Design and Evaluation of Indole-Based Schiff Bases as α-Glucosidase Inhibitors: CNN-Enhanced Docking, MD Simulations, ADMET Profiling, and SAR Analysis

Type 2 diabetes mellitus (T2DM) remains a global health challenge, prompting the development of novel α-glucosidase inhibitors (AGIs) to regulate postprandial hyperglycemia. This study reports the design, synthesis, and evaluation of indole-based Schiff base derivatives (4a–j) bearing a fixed methoxy group at the C5 position. This substitution was strategically introduced to enhance lipophilicity, electronic delocalization, and π-stacking within the enzyme active site.
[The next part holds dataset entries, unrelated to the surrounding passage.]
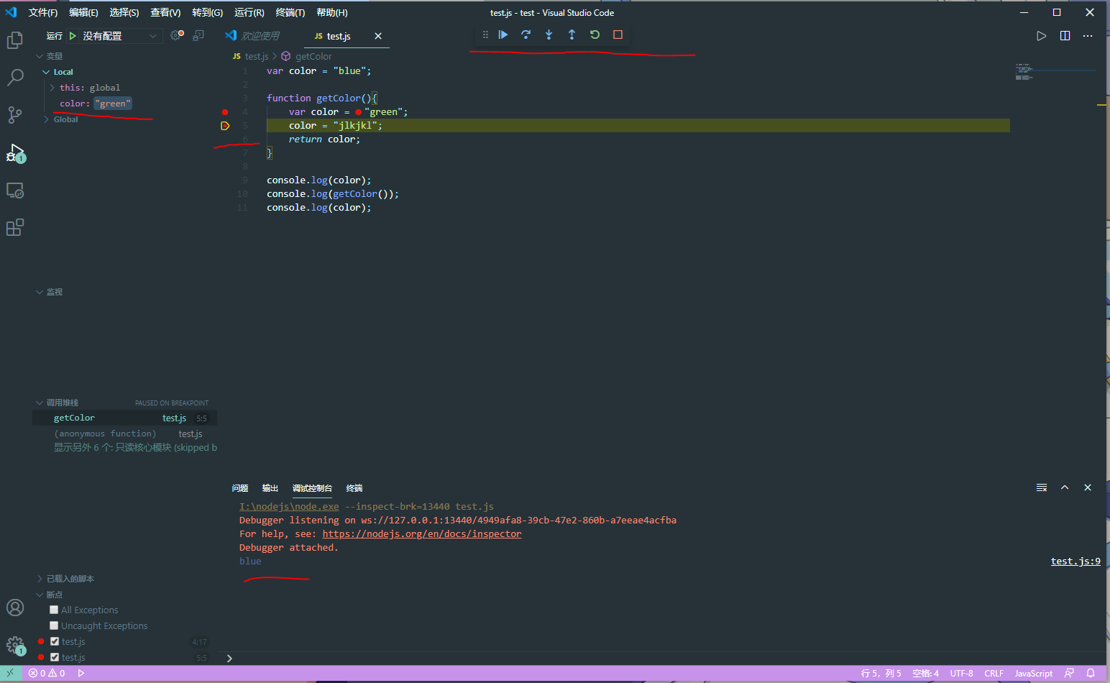Continue execution in the debug toolbar
Viewport: 1110px width, 683px height.
click(x=503, y=35)
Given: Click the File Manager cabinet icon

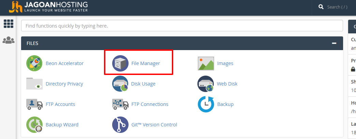Looking at the screenshot, I should (x=120, y=63).
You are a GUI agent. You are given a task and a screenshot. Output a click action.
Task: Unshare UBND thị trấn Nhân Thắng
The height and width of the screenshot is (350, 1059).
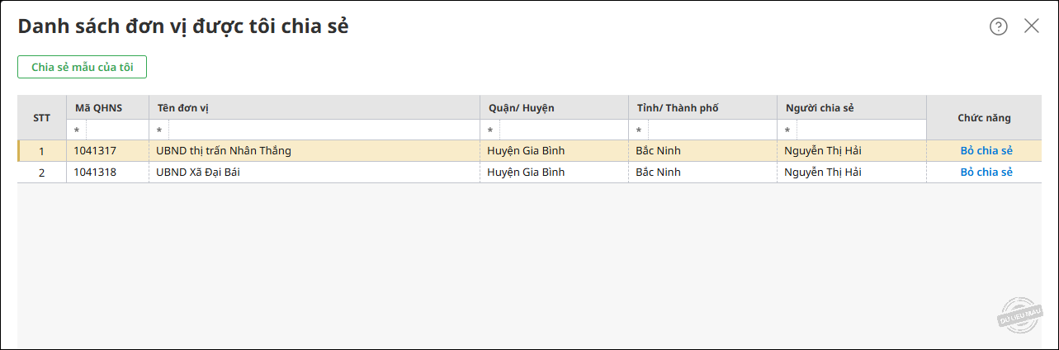[986, 151]
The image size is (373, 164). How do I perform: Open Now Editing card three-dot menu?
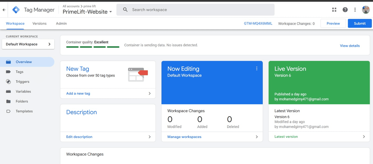[x=256, y=69]
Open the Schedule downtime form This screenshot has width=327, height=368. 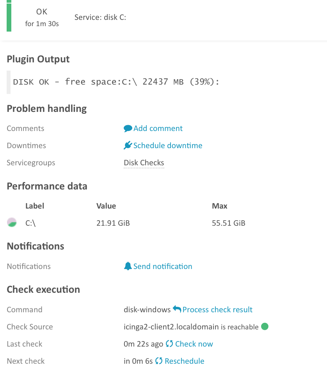[168, 145]
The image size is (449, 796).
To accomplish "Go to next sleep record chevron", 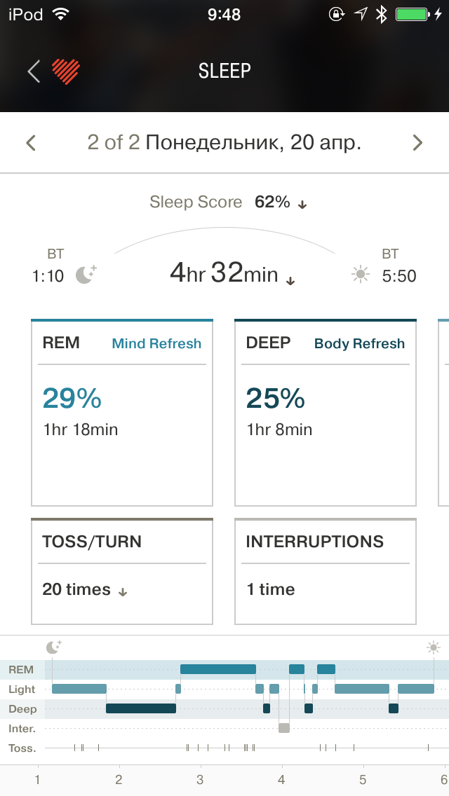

Among the series, compound 4g (3-bromophenyl) exhibited the highest inhibitory activity (IC50 = 10.89 µM), outperforming the clinical reference acarbose (IC50 = 48.95 µM). The mechanism was supported by in silico analyses, such as the Density Functional Theory (DFT), molecular electrostatic potential (MEP) mapping, and molecular dynamics simulations, and CNN-based docking revealed that 4g engages in stable hydrogen bonding and π–π interactions with key residues (Asp327, Asp542, and Phe649), suggesting a potent and selective mode of inhibition. In silico ADMET predictions indicated favorable pharmacokinetic properties. Together, these results establish C5–methoxy substitution as a viable strategy to enhance α-glucosidase inhibition in indole-based scaffolds.